Your objective:
Copy these records out word for word, all of them.

(Entries on target coordinates)
▬▬▬

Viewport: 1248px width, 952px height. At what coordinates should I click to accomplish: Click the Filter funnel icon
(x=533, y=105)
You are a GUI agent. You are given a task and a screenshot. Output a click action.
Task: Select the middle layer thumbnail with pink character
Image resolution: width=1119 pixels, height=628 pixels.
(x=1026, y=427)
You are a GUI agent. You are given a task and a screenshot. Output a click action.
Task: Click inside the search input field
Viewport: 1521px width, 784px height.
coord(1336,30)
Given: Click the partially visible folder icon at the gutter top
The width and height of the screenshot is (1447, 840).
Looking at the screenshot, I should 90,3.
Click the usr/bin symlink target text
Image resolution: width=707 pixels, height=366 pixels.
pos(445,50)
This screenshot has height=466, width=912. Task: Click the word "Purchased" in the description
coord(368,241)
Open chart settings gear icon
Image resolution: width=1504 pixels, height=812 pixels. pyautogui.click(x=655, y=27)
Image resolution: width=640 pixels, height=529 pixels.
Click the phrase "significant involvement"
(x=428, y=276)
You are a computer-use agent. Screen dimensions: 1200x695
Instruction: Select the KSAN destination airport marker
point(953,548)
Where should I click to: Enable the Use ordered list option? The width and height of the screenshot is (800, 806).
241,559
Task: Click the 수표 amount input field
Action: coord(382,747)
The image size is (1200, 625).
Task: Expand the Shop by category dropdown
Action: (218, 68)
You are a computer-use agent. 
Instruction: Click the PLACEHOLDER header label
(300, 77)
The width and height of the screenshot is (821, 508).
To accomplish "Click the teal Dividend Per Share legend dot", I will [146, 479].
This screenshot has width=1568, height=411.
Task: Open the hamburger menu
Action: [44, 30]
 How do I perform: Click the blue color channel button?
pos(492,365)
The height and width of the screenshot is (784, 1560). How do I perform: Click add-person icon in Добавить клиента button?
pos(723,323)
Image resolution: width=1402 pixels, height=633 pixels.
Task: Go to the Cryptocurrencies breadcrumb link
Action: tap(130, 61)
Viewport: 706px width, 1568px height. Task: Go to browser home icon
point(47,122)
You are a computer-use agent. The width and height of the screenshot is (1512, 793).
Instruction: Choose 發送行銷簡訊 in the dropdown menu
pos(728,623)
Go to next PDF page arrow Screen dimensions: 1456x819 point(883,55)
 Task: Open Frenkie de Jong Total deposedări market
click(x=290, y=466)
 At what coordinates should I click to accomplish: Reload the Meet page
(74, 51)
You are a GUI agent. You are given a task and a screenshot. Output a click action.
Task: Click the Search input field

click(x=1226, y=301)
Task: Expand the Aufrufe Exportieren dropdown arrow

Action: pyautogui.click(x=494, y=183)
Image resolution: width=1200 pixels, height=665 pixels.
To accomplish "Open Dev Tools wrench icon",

▬▬▬

Final result:
Viewport: 1248px width, 952px height. At what coordinates should I click to accomplish: Click the Filter funnel icon
(x=533, y=105)
You are a GUI agent. You are given a task and a screenshot. Output a click action.
Task: Select the middle layer thumbnail with pink character
Image resolution: width=1119 pixels, height=628 pixels.
(x=1026, y=427)
You are a GUI agent. You are given a task and a screenshot. Output a click action.
Task: Click inside the search input field
Viewport: 1521px width, 784px height.
coord(1336,30)
Given: Click the partially visible folder icon at the gutter top
The width and height of the screenshot is (1447, 840).
Looking at the screenshot, I should 90,3.
Click the usr/bin symlink target text
Image resolution: width=707 pixels, height=366 pixels.
pos(445,50)
This screenshot has height=466, width=912. Task: Click the word "Purchased" in the description
coord(368,241)
Open chart settings gear icon
Image resolution: width=1504 pixels, height=812 pixels. pyautogui.click(x=655, y=27)
Image resolution: width=640 pixels, height=529 pixels.
Click the phrase "significant involvement"
(x=428, y=276)
You are a computer-use agent. Screen dimensions: 1200x695
Instruction: Select the KSAN destination airport marker
point(953,548)
Where should I click to: Enable the Use ordered list option? The width and height of the screenshot is (800, 806).
241,559
Task: Click the 수표 amount input field
Action: coord(382,747)
The image size is (1200, 625).
Task: Expand the Shop by category dropdown
Action: (218, 68)
You are a computer-use agent. 
Instruction: Click the PLACEHOLDER header label
(300, 77)
The width and height of the screenshot is (821, 508).
To accomplish "Click the teal Dividend Per Share legend dot", I will [146, 479].
This screenshot has width=1568, height=411.
Task: Open the hamburger menu
Action: [44, 30]
 How do I perform: Click the blue color channel button?
pos(492,365)
The height and width of the screenshot is (784, 1560). How do I perform: Click add-person icon in Добавить клиента button?
pos(723,323)
Image resolution: width=1402 pixels, height=633 pixels.
Task: Go to the Cryptocurrencies breadcrumb link
Action: tap(130, 61)
Viewport: 706px width, 1568px height. Task: Go to browser home icon
point(47,122)
You are a computer-use agent. The width and height of the screenshot is (1512, 793).
Instruction: Choose 發送行銷簡訊 in the dropdown menu
pos(728,623)
Go to next PDF page arrow Screen dimensions: 1456x819 point(883,55)
 Task: Open Frenkie de Jong Total deposedări market
click(x=290, y=466)
 At what coordinates should I click to accomplish: Reload the Meet page
(74, 51)
You are a GUI agent. You are given a task and a screenshot. Output a click action.
Task: Click the Search input field

click(x=1226, y=301)
Task: Expand the Aufrufe Exportieren dropdown arrow

Action: pyautogui.click(x=494, y=183)
Image resolution: width=1200 pixels, height=665 pixels.
To accomplish "Open Dev Tools wrench icon",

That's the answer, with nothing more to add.